Global investments in renewable energy rebounded strongly last year, registering a solid 17% increase to $270 Billion in 2014 after two years of declines and brushing aside the challenge from sharply lower crude oil prices.
According to UNEP’s 9th annual Global Trends in Renewable Energy Investment 2015, prepared by the Frankfurt School – UNEP collaborating Centre for Climate and Sustainable Energy Finance (the Centre) and Bloomberg New Energy Finance (BNEF) the main cause were major expansions of solar installations in China and Japan and record investments in offshore wind projects.

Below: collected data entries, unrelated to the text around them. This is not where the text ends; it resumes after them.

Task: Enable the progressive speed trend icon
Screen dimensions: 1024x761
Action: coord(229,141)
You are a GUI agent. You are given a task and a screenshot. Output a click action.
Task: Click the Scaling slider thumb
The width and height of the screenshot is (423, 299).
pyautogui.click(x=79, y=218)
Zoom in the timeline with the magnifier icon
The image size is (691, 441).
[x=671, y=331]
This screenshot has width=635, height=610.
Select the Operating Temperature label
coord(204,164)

A continuing sharp decline in technology costs – particularly in solar but also in wind – means that every dollar invested in renewable energy bought significantly more generating capacity in 2014. The 103GW of capacity added by new renewable energy sources last year compares to 86GW in 2013, 89GW in 2012 and 81GW in 2011 and made 2014 the best year ever for newly installed capacity.

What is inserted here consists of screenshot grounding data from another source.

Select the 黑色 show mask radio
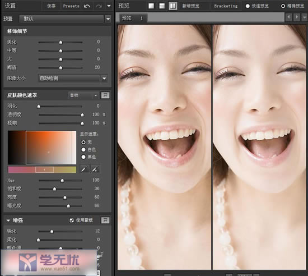This screenshot has width=308, height=276. click(83, 157)
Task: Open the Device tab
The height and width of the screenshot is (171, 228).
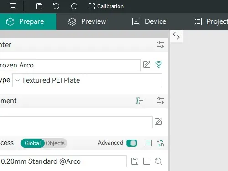Action: (x=149, y=21)

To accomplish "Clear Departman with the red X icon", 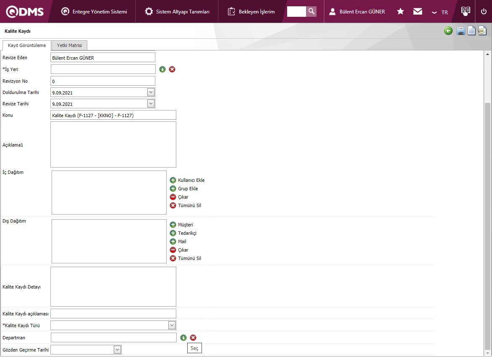I will (193, 338).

Wind, solar, biomass and waste-to-power, geothermal, small hydro and marine power contributed to an estimated 9.1% of world electricity generation in 2014, up from 8.5% in 2013. This meant that last year the world electricity system emitted 1.3 gigatonnes of CO2 – roughly twice the emissions of the world’s airline industry – less than it would have if that 9.1% had been produced by the same fossil-dominated mix generating the other 90.9% of world power.